La scomparsa del drudo mise Cleopatra nelle peste. A Roma, Marco Antonio era diventato il dominus. Quando incontrò Cleopatra che, a trent’anni, stava nel pieno del fulgore fisico e regale, come Cesare fu assalito dalla concupiscenza e finì tra le braccia dell’incantatrice. Dunque, altra accoppiata vincente e altro connubio di brace, tanto da produrre tre figli, due gemelle e un maschio. Produsse pure la decisione del Senato romano di dichiarare l’innamorato cotto “nemico della Patria”. A mettere i bastoni fra le ruote, ecco arrivare Ottaviano Augusto, il primo degli Imperatori giallorossi. Sbaragliò la flotta di Marco Antonio ad Azio e lo sconfitto ricorse al “carachiri”. Cleopatra disperata si fece mordere il prosperoso seno dalla vipera e così la tragedia di Shakespeare volse al termine. Lo stesso Cesarione divenne vittima, eliminato per evitare complicazioni dinastiche.

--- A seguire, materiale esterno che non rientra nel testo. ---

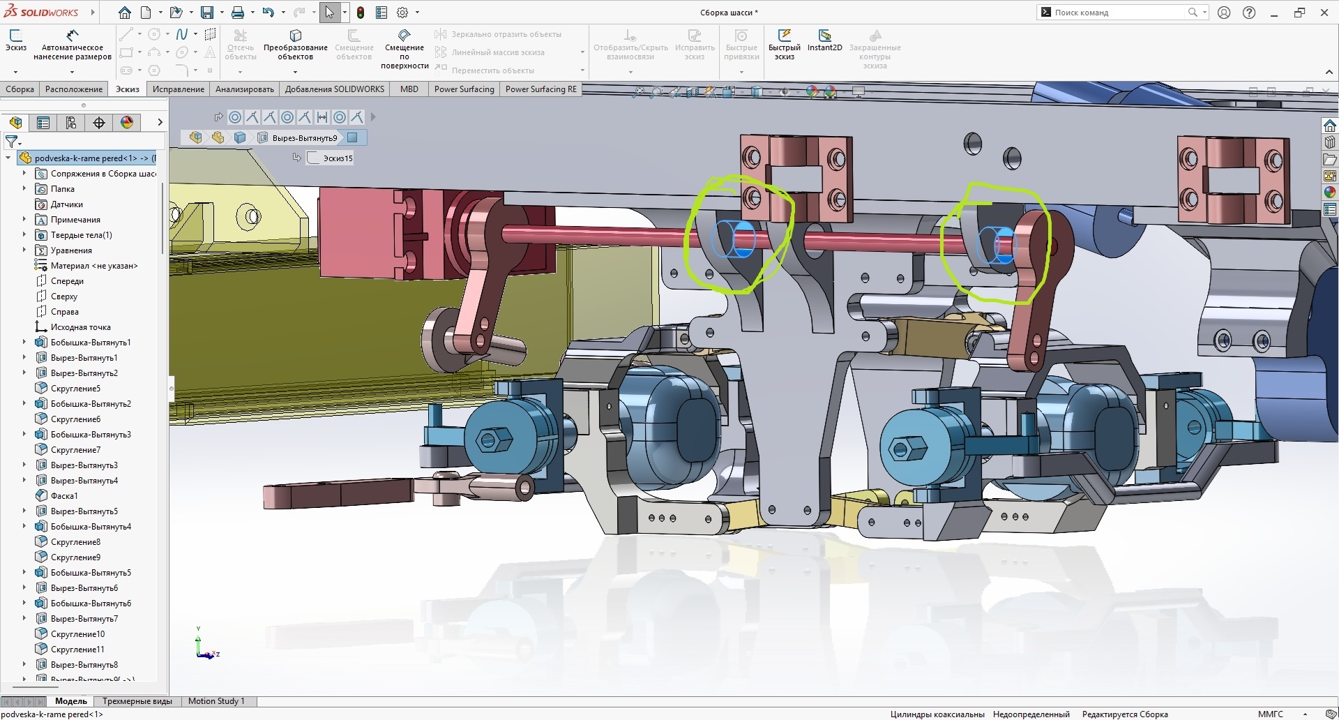Image resolution: width=1339 pixels, height=720 pixels.
Task: Click the Appearances color wheel in view toolbar
Action: 812,91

La sorte aveva deciso che la dinastia dei Tolomei dovesse finire a tal punto, insieme al sogno di Cleopatra, che tra un amore e un altro, aveva concepito il disegno di rendere l’Egitto un Paese tetragono e avanzato. E lei la più famosa Regina vissuta sulle sponde del Nilo. Nella narrazione tramandata, resta comunque personaggio di spicco, intorno al quale storia e leggenda hanno tessuto la trama di enorme fascino. Con una ricca cineteca di carattere spettacolare e pure comico (Totò e successivamente Alberto Sordi).
Ancora una volta, chiedo di avvalermi della facoltà di saltare di palo in frasca. Considerate le truffe milionarie organizzate attorno al reddito di cittadinanza, mi sono presa la briga di conoscere che fine avessero fatto i navigator, inventati simpaticamente da Luigino Di Maio. Navigator: a volte il fascino della parola ammalia più di Cleopatra. Della riforma del reddito – che pure ha alleviato le pene di molta onesta povertà – stanno pagando pegno proprio i navigator. La frottola populista li sta mandando a Caporetto. Dovevano trovare lavoro ai fruitori del beneficio e, ormai in tanti, fiutata l’aria poco odorosa, si sono messi in proprio per cercare una occupazione seria.
La bolla dentro la quale sono stati intrappolati è in fase di scoppio e quindi ognun per sé e dio per tutti. Gioventù bruciata! A meno che non debbano essere richiamati in servizio a breve. Vista la drastica riduzione delle cadreghe in Parlamento e la possibilità di elezioni anticipate, non saranno pochi gli attuali seduti a Montecitorio ed a Palazzo Madama, impegnati nella spasmodica ricerca di uno stipendiuccio. Allora di nuovo, sotto con i navigator. Ci penserà di nuovo Luigino, il titolare del marchio di fabbrica, almanaccato durante il farsesco sogno d’una notte di mezza estate.